Bientôt les intérêts contraires se multiplient dans l’État, et rendent la naissance d’un esprit public de plus en plus difficile. Les grands, que les rois avaient comblés de biens, parce qu’ils avaient eu besoin de leur secours pour asservir le peuple, se croient assez puissants pour pouvoir résister aux rois, et se rendre indépendants de leur autorité. Les prêtres, qui n’avaient pas moins contribué que les grands à établir la domination des rois sur la terre, en faisant descendre leur pouvoir du ciel, et qui, pour prix de ce service, en avaient reçu des dons immenses ; les prêtres, qui avaient fait particulièrement avec eux un trafic si lucratif de la justice divine, les prêtres croient pouvoir imiter l’exemple des grands, et proclament aussi leur indépendance. Dès ce moment les rois, les grands et les prêtres se font des guerres furieuses ; et au sein de leurs sanglantes discordes, il se forme un nouveau genre de domination qui engendre bientôt de nouveaux désordres. Les leudes, les évêques et les abbés, introduisirent les seigneuries dans leurs terres ; ces seigneuries se multiplient, et deviennent autant de tyrannies d’un ordre subalterne ; tyrannies d’autant plus rigoureuses, que l’action en est plus immédiate, et que l’opprimé est placé plus près de l’oppresseur. Alors la France se trouve divisée en autant d’États ennemis qu’il y a de seigneuries particulières ; et, dans chacun de ces petits États despotiques, il existe encore deux intérêts contraires, celui du maître et celui des esclaves. Enfin, on trouve le moyen de perpétuer les divisions et de naturaliser l’anarchie au sein de la France. On fait passer dans les familles les privilèges accordés aux individus ou usurpés par eux. Les bénéfices et les seigneuries deviennent héréditaires ; par suite, les enfants d’un leude sont considérés comme leudes, les enfants d’un seigneur sont considérés comme seigneurs ; certains individus se trouvent ainsi doués en naissant d’une certaine prééminence, et leurs familles, qu’on appelle nobles, forme une caste privilégiée qui doit rester à jamais séparée du reste des Français.

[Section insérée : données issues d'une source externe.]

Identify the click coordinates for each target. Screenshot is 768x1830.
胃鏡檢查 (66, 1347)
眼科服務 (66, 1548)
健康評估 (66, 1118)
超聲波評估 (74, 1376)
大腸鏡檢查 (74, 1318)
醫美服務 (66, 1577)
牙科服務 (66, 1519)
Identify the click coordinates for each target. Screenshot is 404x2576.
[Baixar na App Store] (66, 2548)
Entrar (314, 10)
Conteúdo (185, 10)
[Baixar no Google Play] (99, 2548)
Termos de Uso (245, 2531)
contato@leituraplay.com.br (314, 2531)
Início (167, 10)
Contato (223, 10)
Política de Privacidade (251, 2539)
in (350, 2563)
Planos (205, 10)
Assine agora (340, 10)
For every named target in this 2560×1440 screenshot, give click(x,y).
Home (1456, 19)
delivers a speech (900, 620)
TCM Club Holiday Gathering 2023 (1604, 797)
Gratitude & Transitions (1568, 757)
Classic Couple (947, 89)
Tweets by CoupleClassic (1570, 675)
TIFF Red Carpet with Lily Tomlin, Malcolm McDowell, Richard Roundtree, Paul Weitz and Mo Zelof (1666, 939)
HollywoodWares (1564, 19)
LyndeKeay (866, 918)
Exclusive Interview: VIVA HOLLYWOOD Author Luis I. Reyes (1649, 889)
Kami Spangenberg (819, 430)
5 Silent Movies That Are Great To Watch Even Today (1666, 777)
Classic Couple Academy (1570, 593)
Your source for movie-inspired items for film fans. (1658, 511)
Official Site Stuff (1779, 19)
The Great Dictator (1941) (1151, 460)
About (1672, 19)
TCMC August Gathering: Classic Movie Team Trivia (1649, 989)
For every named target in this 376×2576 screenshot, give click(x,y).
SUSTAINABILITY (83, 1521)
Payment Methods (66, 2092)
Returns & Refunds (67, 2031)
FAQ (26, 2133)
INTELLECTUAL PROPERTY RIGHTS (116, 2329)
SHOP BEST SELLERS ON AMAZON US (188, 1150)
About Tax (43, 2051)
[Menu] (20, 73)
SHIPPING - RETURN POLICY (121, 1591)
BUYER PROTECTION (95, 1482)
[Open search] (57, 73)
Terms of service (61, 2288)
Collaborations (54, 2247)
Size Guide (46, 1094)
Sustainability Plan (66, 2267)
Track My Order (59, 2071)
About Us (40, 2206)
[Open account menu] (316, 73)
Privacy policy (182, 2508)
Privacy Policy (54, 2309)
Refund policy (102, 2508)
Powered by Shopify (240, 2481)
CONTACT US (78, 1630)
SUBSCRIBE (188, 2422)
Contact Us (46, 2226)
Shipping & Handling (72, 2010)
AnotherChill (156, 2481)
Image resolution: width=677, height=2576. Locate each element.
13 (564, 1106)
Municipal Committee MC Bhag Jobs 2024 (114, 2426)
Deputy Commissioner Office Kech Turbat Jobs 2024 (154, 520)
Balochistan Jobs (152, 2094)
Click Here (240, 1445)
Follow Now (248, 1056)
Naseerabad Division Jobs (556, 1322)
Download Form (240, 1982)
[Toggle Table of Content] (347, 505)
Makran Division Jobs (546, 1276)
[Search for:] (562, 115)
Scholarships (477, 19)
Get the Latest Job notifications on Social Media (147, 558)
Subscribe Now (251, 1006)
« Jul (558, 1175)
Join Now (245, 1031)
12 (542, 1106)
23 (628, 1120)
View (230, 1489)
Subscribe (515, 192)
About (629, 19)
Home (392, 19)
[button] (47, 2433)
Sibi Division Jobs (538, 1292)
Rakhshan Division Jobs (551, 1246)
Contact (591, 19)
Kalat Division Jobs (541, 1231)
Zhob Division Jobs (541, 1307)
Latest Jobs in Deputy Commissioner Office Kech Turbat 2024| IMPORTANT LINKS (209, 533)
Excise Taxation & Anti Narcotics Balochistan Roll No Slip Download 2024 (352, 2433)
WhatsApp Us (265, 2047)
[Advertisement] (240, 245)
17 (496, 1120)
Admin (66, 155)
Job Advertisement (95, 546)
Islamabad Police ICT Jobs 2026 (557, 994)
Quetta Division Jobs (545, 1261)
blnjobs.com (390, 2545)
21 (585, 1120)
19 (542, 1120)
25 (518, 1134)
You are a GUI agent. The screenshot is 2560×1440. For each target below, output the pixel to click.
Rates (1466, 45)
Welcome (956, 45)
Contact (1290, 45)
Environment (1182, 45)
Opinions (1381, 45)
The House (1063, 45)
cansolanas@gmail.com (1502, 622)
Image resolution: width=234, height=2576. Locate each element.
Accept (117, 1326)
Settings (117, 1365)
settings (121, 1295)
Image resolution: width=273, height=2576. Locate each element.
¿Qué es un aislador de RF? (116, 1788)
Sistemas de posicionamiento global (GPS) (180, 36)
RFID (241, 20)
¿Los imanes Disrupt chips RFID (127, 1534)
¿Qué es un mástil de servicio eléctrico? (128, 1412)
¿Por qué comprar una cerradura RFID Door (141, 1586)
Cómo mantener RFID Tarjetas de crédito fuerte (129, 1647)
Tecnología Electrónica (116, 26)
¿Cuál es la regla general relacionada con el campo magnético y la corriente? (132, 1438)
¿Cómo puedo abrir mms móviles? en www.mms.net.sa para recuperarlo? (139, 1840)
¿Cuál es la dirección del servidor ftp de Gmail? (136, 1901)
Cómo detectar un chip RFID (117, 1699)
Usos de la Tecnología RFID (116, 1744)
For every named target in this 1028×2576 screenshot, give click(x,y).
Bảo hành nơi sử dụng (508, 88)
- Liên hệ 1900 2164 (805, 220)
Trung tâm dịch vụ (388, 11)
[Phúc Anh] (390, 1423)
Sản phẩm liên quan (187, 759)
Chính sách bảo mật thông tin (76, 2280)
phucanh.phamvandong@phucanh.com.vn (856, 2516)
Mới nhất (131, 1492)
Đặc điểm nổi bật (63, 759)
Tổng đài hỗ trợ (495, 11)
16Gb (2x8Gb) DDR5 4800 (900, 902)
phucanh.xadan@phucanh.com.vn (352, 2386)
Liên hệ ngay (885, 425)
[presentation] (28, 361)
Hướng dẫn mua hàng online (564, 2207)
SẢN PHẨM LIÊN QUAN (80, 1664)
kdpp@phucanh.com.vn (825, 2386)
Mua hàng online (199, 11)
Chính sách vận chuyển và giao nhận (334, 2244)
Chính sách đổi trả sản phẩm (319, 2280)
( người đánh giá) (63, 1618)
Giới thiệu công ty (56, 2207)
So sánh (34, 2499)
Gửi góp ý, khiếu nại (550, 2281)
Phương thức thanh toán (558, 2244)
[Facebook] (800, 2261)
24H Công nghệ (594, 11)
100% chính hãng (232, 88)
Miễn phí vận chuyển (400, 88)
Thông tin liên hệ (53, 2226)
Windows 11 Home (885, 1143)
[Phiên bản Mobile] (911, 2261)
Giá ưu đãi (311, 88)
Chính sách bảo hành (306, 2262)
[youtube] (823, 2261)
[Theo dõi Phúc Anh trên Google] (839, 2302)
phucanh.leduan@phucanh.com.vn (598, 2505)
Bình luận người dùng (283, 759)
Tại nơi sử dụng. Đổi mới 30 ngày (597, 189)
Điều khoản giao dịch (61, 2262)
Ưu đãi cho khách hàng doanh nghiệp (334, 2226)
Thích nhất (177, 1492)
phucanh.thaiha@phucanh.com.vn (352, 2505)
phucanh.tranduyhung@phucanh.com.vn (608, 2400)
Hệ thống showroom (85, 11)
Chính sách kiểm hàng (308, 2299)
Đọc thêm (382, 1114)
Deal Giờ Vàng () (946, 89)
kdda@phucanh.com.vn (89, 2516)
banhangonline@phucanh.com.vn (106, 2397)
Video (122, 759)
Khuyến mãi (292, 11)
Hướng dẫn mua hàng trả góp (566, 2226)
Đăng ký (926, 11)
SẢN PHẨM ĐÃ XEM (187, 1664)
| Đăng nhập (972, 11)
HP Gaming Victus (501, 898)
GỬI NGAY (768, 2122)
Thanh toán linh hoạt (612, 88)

Telle est notre histoire sous les rois de la première race. C’est une des époques où la formation d’un esprit national rencontre le plus d’obstacles, à cause du nombre, de l’âpreté et de la violence des intérêts contraires.

Les institutions de Charlemagne consacrent en droit des distinctions d’ordres qui, jusqu’alors, n’avaient existé que de fait entre les Français. Pour former les assemblées nationales, il divise la nation en trois classes, le clergé, la noblesse et le peuple ; distinction qui devait, ce semble, être éternelle et former un obstacle à jamais invincible à la réunion des intérêts et à la naissance d’un esprit public. En même temps il laisse subsister les justices seigneuriales et les bénéfices. Cependant il modifie considérablement l’effet de ces institutions anarchiques. Il réprime les abus du pouvoir judiciaire exercé par les seigneurs, et il les détermine, par son exemple, à renoncer aux plus odieux des droits établis dans leurs terres. En faisant entrer le peuple dans les assemblées nationales, il cherche à le rapprocher des grands, à l’éclairer sur ses droits, et à ranimer en lui le sentiment de sa dignité et de son indépendance. Si nos pères eussent été moins abrutis par l’esclavage et la misère, peut-être ce grand homme aurait-il réussi à leur rendre quelque vertu et à leur inspirer quelque patriotisme : mais quoiqu’il eût fait grâce à beaucoup d’abus, et qu’à certains égards ses institutions fussent très faibles, elles se trouvèrent cependant trop fortes pour les Français d’alors, et ils furent incapables de les supporter ; d’un autre côté, les successeurs de ce prince, loin de soutenir son ouvrage, ne firent qu’en accélérer la ruine par leur faiblesse et leur impéritie.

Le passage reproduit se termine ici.